Dianggap AS sebagai Negara Baru dan Gampang Diotak-atik, Vietnam Rupanya Punya "Warrior Tradition"
Namun tragisnya, kesudahan perang menunjukkan AS-lah yang justru kalah. Bahkan, terbilang kekalahan perang paling besar sepanjang sejarahnya.
TRIBUNLAMPUNG.CO.ID - Mungkin benar bahwa dalam Perang Vietnam yang berlangsung sejak tahun 1959 hingga jatuhnya Saigon tahun 1975, tentara Amerika Serikat hampir selalu menang pada setiap pertempuran besar melawan pasukan Vietnam Utara dan Viet Cong.
Namun tragisnya, kesudahan perang menunjukkan AS-lah yang justru mengalami kekalahan. Bahkan, terbilang kekalahan perang paling besar sepanjang sejarahnya.
Mengapa tragedi seperti itu bisa terjadi?
Jawaban atas pertanyaan tersebut adalah dengan merunut latar belakang sejarah yang mengantarkan terjadinya Perang Vietnam.

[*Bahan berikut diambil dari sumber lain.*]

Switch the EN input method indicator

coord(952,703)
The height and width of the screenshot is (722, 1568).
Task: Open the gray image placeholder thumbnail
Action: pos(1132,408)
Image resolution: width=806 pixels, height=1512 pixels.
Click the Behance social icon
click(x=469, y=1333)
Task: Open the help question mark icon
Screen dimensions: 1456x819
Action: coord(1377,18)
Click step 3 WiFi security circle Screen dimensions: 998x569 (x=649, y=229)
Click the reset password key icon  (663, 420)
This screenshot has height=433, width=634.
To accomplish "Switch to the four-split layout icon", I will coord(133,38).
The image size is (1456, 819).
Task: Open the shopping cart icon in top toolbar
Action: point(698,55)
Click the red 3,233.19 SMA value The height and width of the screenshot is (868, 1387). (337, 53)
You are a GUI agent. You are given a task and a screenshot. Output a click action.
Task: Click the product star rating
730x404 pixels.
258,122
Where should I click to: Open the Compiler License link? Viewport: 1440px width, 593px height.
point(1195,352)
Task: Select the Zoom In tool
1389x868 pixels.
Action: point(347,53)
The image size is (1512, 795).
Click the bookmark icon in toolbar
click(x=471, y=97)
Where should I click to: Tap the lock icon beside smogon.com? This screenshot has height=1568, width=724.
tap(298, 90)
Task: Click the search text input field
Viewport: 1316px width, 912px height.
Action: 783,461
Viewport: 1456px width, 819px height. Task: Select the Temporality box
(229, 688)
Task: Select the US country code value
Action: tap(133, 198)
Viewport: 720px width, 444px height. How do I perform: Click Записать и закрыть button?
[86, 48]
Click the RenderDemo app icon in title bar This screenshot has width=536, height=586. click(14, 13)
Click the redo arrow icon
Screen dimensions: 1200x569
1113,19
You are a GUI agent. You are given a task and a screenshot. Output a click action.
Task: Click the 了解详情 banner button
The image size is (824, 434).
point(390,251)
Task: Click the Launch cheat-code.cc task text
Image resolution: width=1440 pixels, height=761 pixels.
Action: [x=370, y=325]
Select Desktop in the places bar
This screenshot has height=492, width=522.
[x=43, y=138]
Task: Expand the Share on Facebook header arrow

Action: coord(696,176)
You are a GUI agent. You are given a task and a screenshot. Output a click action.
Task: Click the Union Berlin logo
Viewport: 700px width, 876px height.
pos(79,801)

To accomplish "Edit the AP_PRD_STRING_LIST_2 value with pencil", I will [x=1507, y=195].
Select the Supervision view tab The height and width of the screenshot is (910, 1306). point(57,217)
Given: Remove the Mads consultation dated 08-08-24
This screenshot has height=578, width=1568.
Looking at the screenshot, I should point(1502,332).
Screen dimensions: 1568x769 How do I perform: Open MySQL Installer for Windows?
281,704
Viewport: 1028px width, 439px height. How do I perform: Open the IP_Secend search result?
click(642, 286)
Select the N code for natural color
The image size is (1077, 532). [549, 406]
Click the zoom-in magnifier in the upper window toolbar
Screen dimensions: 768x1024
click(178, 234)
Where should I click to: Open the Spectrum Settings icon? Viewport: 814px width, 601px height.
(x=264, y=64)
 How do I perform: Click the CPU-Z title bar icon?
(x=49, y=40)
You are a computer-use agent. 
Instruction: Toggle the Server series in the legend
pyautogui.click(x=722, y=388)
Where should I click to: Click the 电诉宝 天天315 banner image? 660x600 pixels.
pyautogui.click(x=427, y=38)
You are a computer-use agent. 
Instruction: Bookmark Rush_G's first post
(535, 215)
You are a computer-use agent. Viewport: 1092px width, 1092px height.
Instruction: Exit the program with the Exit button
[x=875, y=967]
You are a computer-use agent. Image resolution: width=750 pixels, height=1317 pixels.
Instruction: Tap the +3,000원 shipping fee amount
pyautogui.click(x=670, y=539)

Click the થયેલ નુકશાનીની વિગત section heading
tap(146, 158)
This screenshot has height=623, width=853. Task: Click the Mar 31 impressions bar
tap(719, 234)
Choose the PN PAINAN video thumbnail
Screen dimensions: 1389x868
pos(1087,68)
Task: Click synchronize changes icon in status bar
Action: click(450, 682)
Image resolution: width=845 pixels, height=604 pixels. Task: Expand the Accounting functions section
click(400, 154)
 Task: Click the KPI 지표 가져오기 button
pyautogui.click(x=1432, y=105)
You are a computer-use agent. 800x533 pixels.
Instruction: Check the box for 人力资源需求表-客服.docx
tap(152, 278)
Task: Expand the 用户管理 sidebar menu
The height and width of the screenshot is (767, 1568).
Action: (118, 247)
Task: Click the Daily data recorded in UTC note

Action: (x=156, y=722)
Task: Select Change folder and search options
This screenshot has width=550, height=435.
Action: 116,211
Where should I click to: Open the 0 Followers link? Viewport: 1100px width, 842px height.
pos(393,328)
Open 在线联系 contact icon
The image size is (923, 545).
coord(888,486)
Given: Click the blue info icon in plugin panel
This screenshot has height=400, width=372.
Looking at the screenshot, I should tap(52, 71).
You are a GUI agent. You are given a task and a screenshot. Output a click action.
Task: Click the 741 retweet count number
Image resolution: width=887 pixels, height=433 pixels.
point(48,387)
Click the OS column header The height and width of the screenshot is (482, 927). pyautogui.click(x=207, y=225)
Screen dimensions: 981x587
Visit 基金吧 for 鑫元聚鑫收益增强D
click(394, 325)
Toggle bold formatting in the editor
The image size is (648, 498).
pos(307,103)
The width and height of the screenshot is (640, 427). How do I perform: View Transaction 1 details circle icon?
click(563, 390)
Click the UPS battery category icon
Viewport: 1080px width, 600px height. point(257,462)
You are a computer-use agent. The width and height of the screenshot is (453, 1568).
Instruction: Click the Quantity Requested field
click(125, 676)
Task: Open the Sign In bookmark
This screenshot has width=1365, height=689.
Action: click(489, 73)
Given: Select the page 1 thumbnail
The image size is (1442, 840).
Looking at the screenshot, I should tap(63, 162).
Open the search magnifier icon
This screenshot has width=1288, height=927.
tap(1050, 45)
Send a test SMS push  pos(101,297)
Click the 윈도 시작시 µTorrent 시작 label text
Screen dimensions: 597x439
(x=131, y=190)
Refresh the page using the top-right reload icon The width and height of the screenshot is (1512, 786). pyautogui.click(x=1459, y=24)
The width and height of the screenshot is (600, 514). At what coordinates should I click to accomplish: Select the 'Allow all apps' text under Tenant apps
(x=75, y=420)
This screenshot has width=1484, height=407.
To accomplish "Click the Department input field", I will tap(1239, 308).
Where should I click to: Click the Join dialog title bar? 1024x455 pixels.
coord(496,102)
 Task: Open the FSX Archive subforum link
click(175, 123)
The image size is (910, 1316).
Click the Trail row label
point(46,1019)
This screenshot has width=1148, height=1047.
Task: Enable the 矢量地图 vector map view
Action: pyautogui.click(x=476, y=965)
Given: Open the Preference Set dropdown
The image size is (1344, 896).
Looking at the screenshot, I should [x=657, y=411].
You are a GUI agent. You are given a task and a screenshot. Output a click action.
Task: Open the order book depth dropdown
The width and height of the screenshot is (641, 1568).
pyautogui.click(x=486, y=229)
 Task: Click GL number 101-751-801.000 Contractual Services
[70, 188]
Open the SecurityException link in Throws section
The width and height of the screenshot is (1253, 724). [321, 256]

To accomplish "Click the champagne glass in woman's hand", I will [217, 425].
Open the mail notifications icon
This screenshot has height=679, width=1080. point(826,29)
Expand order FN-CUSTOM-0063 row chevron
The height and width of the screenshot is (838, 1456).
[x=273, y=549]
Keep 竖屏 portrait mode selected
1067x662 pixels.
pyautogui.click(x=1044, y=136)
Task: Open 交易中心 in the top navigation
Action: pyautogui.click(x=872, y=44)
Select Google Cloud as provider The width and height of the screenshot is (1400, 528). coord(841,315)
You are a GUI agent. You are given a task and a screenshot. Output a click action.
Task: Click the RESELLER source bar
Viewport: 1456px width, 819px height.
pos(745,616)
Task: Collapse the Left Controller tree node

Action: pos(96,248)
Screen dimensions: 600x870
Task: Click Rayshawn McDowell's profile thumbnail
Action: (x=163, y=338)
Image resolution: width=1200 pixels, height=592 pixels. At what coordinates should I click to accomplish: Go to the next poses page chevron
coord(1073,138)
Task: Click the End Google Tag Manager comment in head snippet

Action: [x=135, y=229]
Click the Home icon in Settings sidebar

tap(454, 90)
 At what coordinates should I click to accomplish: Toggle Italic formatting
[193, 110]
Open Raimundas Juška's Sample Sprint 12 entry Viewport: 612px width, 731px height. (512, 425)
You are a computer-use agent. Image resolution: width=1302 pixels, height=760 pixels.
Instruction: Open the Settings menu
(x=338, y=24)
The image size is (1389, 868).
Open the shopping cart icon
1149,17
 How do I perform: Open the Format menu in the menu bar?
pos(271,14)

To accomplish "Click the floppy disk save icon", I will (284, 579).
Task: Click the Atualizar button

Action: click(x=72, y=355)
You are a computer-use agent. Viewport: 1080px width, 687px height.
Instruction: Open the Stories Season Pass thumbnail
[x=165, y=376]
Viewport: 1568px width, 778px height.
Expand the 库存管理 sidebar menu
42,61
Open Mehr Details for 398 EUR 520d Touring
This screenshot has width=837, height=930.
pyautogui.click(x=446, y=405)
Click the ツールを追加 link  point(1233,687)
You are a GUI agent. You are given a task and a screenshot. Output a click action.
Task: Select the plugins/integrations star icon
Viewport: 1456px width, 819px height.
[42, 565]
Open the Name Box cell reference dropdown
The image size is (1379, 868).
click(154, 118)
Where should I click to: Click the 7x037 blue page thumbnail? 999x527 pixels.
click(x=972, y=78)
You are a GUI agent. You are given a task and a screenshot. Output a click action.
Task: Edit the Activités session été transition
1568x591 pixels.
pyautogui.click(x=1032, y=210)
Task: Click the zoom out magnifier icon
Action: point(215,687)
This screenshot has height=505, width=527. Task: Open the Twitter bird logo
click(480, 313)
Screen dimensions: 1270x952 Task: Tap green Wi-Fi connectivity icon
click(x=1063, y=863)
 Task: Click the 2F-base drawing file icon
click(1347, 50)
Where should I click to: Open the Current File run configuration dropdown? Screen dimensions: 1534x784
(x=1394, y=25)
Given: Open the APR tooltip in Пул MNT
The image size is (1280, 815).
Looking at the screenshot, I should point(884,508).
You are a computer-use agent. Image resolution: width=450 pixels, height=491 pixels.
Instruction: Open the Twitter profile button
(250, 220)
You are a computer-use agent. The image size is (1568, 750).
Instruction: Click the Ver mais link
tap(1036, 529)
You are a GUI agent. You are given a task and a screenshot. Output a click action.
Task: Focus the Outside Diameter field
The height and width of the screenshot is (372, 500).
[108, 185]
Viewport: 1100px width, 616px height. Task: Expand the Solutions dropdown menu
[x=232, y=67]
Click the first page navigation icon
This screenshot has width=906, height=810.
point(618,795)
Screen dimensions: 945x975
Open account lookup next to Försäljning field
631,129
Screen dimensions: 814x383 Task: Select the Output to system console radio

Kenyataan menunjukkan, sebelum AS melibatkan diri dalam perang di Asia Tenggara, orang AS dari rakyatnya hingga para ilmuwan, kaum militer, dan politisinya, praktis sama sekali tak mengenal Vietnam.
Perhatian dan pengetahuan mereka tentang negeri ini, termasuk kondisi fisik, sejarah, dan kultur rakyatnya, nol besar!
Orang Barat memang sudah lama mengetahui keberadaan Asia Timur, termasuk Asia Tenggara. Namun, kesadaran mereka baru terbuka pada abad ke-19 tatkala politik kolonialisme mereka mulai menjamah wilayah ini. Khususnya oleh Perancis, di kawasan yang mereka namakan “Indochina”.
Namun, orang Perancis dikenal amat protektif terhadap wilayah kolonialnya. Mereka tidak mau orang lain mengetahui, apalagi mencampuri urusan wilayah jajahannya.
Akibatnya, orang Barat lainnya tidak peduli dan tidak banyak tahu mengenai kawasan Asia Tenggara yang dikuasai Perancis.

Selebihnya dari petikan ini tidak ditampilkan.